Worms
The worm has turned up again.
When I got back from holiday and Kristan asked me to review Worms, my shoulders slumped a bit. "I expect I know why that is," he said. "It's because you think that - having slaved half to death while you sunned yourself on a beach somewhere - I am deliberately punishing you with a game that a) everyone has played, b) the two people who haven't can download off Xbox Live and try out anyway, and c) that is probably exactly the same as it always used to be."
"Correct," he added.
Worms' longevity is, of course, tremendous - even by the standards of an industry that continues to support Mega Man, Trip Hawkins and whoever it is that accidentally uploads all Ubisoft's product information to a public FTP once a month. It was 1994 when it first popped up, if Wikipedia remembers correctly, and won plaudits for its delightfully surreal premise, daft weapons and funny accents. Since then it's become something of a national institution, a bit like Terry Wogan or Babs Windsor, at least in the sense - if we're prepared to dispense with the usual games industry standard of "is it ripping off enough films" - that it's failed to do anything particularly inspired in the last ten years and now just sits there reciting the same punchlines while we all applaud like an audience of poorly medicated Kilroy disciples.
Worms is, as everyone knows, a strategy game where teams of up to four spineless pink cartoons batter one another across a 2D landscape, having to overcome severe movement restrictions, proximity mines and harsh terrain in their attempts to sling explosives at one another or dispense rougher justice hand to hand. Often described simply as turn-based, in effect it's still an action game, with players taking it in turns to wiggle, hop, swing and jetpack their way around each randomly generated level in real-time, trying to cause as much damage to the enemy as possible within a time-limit.
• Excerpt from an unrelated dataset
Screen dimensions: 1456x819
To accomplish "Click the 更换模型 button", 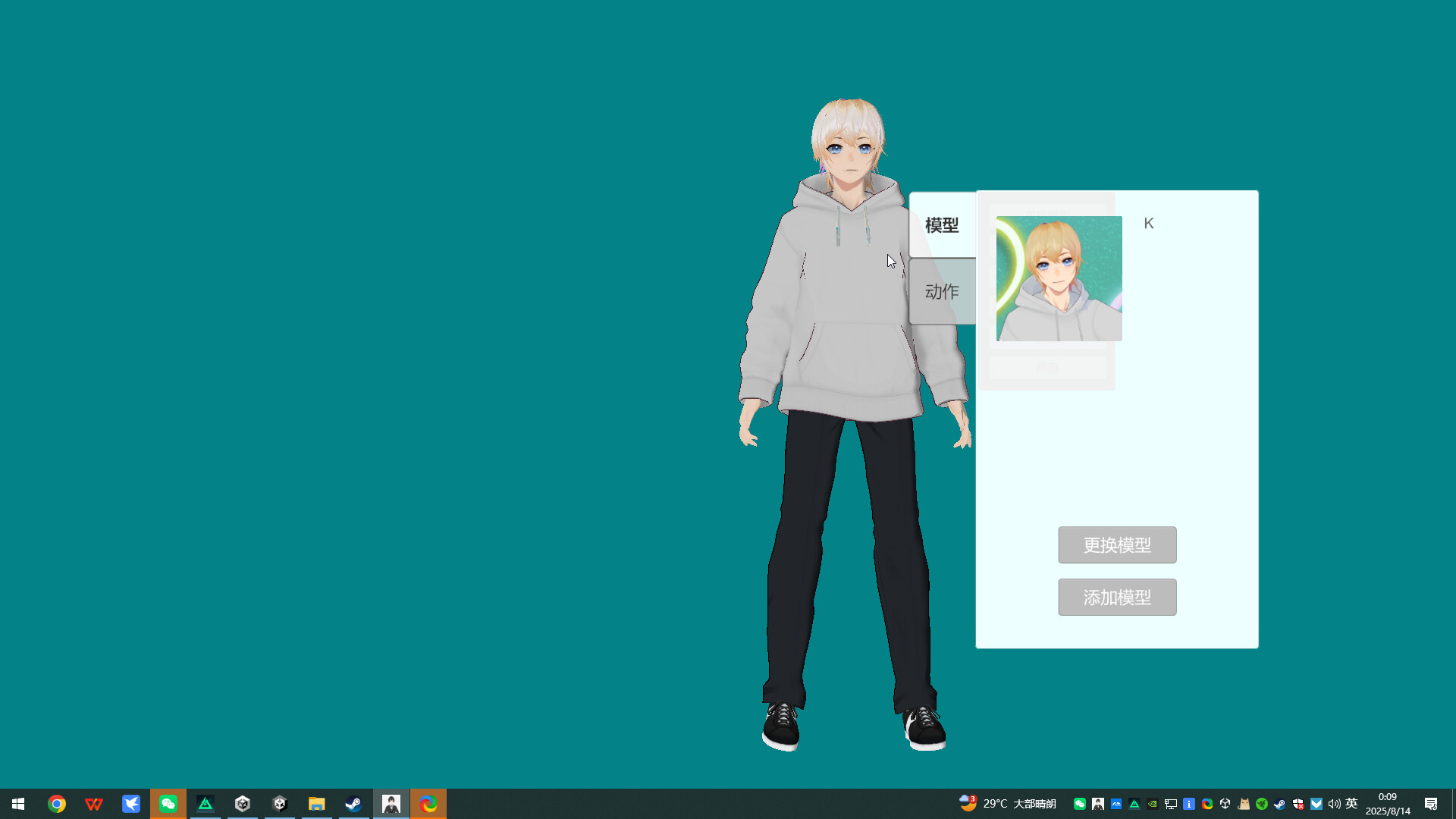I will point(1117,544).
Reviewers continue to pay tribute to Worms' "British sense of humour", but it's not as witty and irreverent as seems to be its reputation - really it's just a lot of high-pitched squeaking and silly names. The animation system's often pegged as delightfully expressive, and the big eyes with moving pupils were definitely a good idea, but most of what counts for comedy is icons in thought bubbles and a lot of expressions that suggest the worms are as weary of my company as I've become of theirs. Sometimes they get a bit het up by the action, but they'll be pleased to learn I'm here to maintain their frowning vigil as the AI takes 20 seconds to decide whether it wants to skip its turn or, more likely, fire at me in an unplannably precise, wind-assisted arc of perfect, incredibly unfair exploding death. What was I saying again? Oh yes - after staring at roughly the same thing for the best part of a decade, it occurs to me that it hasn't really done much more than blink and wear a sign on its head that says "Willy".
One possible response here is that Worms on Xbox Live Arcade was simply intended as a restrained port rather than a new game, with the mechanics and weapons already set in place. But that would simply beg the question, where have all the weapons gone? Someone on our forums compiled a helpful list of the FORTY-EIGHT that aren't included here, and while some of them were hardly indispensable, others - the Holy Hand Grenade, the bungee rope, the petrol bomb and the napalm strike to name a handful - are sadly missed. All we've got left is the bazooka, grenade, cluster bomb, uzi, shotgun, fire punch, airstrike, sheep, banana bomb, prod and fireball. At least you can still place girders, blowtorch your way into hillsides and swing around with the ninja rope - although the latter is harder on a console pad than with the PC's three-finger d-pad, and, come to think of it, people placing girders and tunnelling are quite irritating to compete against.
The other possible response is that Worms was the lantern but YOU were the light. When you threw a grenade and it trickled down a hill at just the right speed to blow somebody into a stack of mines, killing them when your best hope was a wound, you'd be left hooting at your own good fortune. That still happens now and then, and it's certainly funnier when it happens to a real person.
Indeed, played with a couple of friends sharing a controller, it will happen enough to ensure GOOD TIMES, and since the game only costs about the same as three pints, it's ideal to slump giggling onto the couch with. Then again, you probably own one of the previous versions capable of supporting round-the-computer gameplay, so perhaps it's the online multiplayer bit you'll be interested in. In which case, you'll need to know that games with lag are annoying, but that you should be alright once you stop people downloading legally obtained media in the other room. Admittedly you're reliant on the good, non-quitting nature of your opponent if you want to see out a round that becomes one-sided, but it certainly does what it needs to do. Beyond the online, you've got random games against the AI, or 20 "Challenge" levels, but these only really earn the name when the opposition starts behaving impossibly.
But for a few missing weapons, then (sorry - a few dozen missing weapons), this is as close to the series' peak as we've been since the days when the novelty hadn't worn off on the PC, and given the right company you'll find it quite approachable, with simple controls and the usual potential for comedy failure. Whether that's enough though is debatable - and it's a safe bet you already own plenty of games less reliant on fluke and pratfalls to entertain.